The Tortoise and The Hare: Building a Culture of Analytics

Dateline: April 22, 2016

Welcome to our Friday WRAP – one thought-provoking idea to think about over the weekend.

Building a culture of analytics combines change management with technical competence.  Running the organization by numbers and data is not always understood or accepted.  Recently, one of my International Institute of Analytics colleagues, Bill Franks, wrote a thought provoking blog about the speed of injecting an analytics mindset into an organization.  His blog, Change Your Business One Metric at a Time, tells the story of one of his clients who introduced one metric a month into his leadership team meetings.  While this pace was tortoise-like, compared to a hare-like approach of  introducing the complete change at one time, Franks observed,

My client could have taken the faster, hare-like approach and created an entire new suite of monthly summaries right from the start.
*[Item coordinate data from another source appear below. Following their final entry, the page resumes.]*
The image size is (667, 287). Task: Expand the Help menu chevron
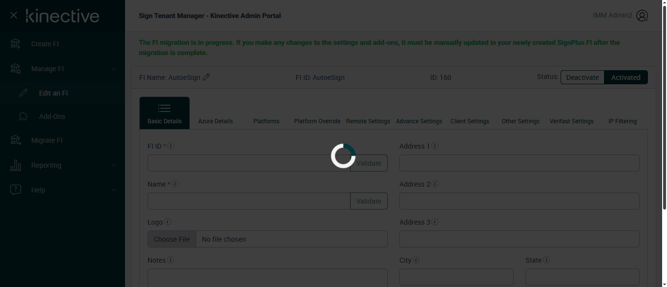click(114, 190)
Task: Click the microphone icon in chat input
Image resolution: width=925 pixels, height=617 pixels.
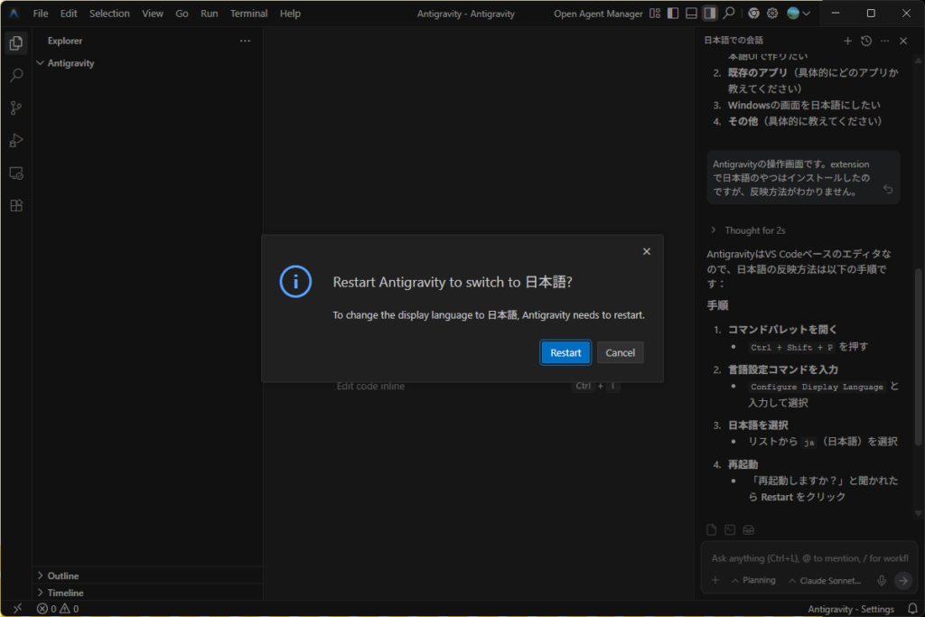Action: pos(882,581)

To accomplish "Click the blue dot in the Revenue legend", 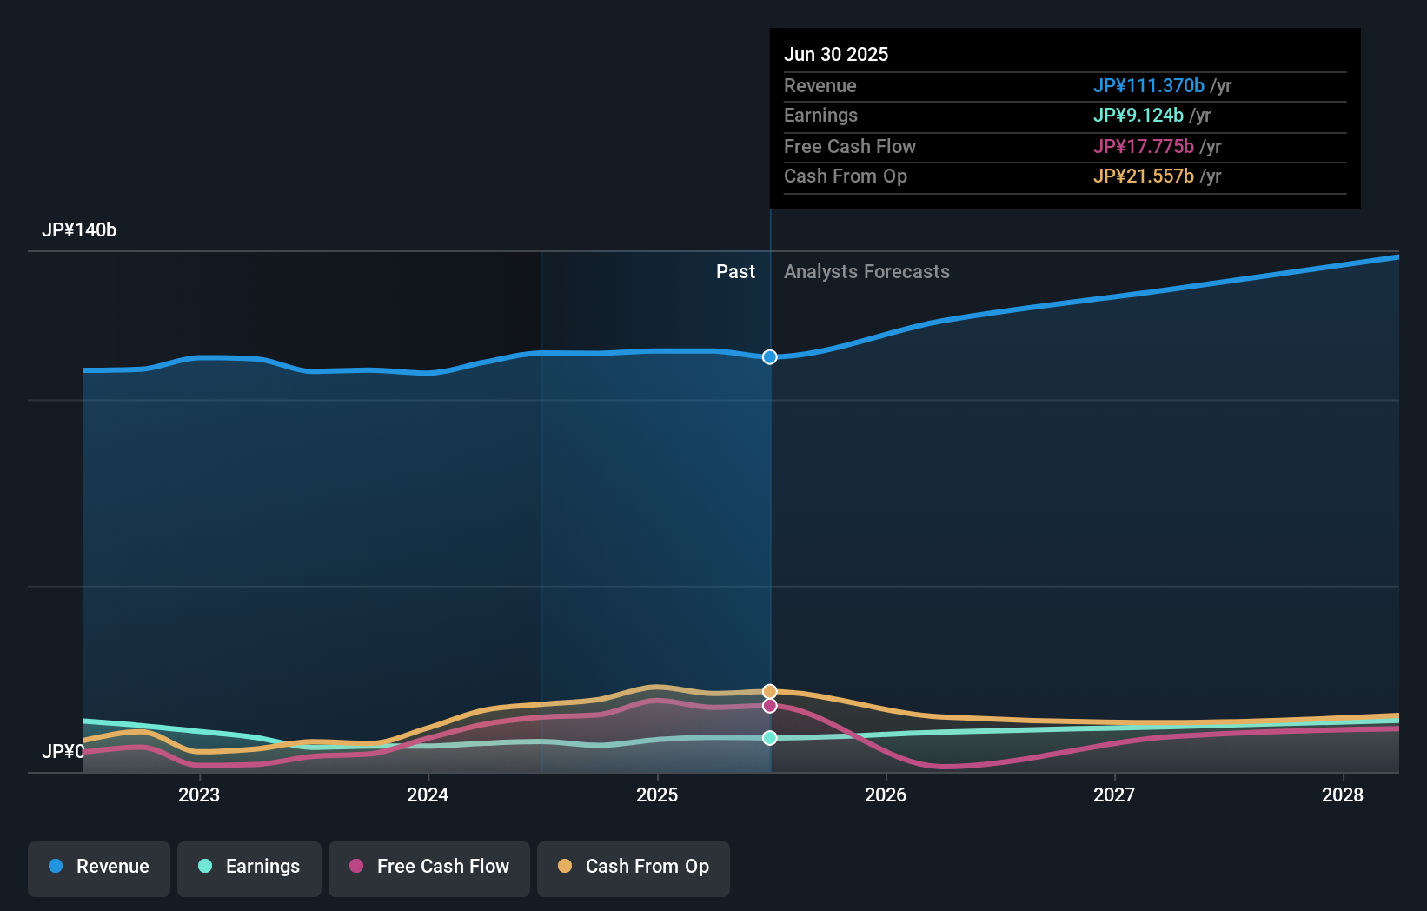I will point(56,867).
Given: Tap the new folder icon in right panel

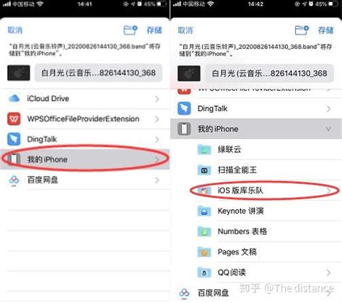Looking at the screenshot, I should click(302, 30).
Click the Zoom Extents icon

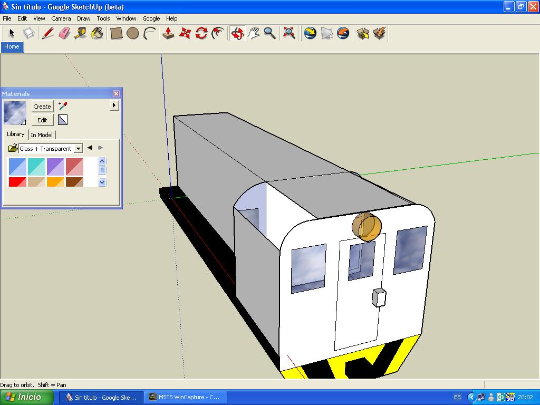pos(288,33)
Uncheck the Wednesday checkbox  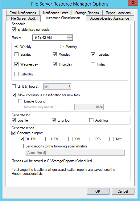pos(16,64)
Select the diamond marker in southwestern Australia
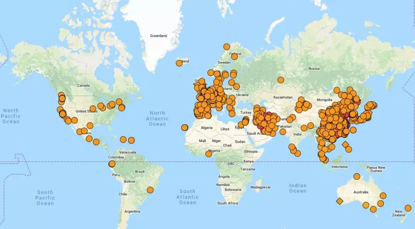 [x=339, y=202]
After all, we had all of the analytics completed and the data was available. However, he had a goal to get the executives to change over the fiscal year, which gave him some time. He was concerned that throwing everything at them at once would overwhelm them and cause a lot of pushback. So, he took a different approach.

The first month, he added one simple customer-oriented metric to his presentation. He took the time to explain it and discuss why it was relevant. It was a digestible change and the executives accepted it. He left it the same way for one additional month and ensured that the executives remained comfortable with it. Then, he added a second customer-oriented metric to his presentation. Building on what they already knew, it too was easy to digest. Over the course of the year, he continued to add more customer views into his monthly presentation, including complex and nuanced metrics.

By the end of the fiscal year, the VP did successfully migrate the executive team to understanding and embracing a customer view of the business. The monthly presentation contained a fair number of new metrics and analytics and he was able to get the executives to begin to look at their business differently. At the end of the year, he felt that he wouldn’t have succeeded any faster if he had pushed harder. In fact, he wasn’t sure he would have succeeded at all.

How do you introduce change into your organization?  Are you a tortoise or a hare?

That’s a WRAP!  Have a great weekend!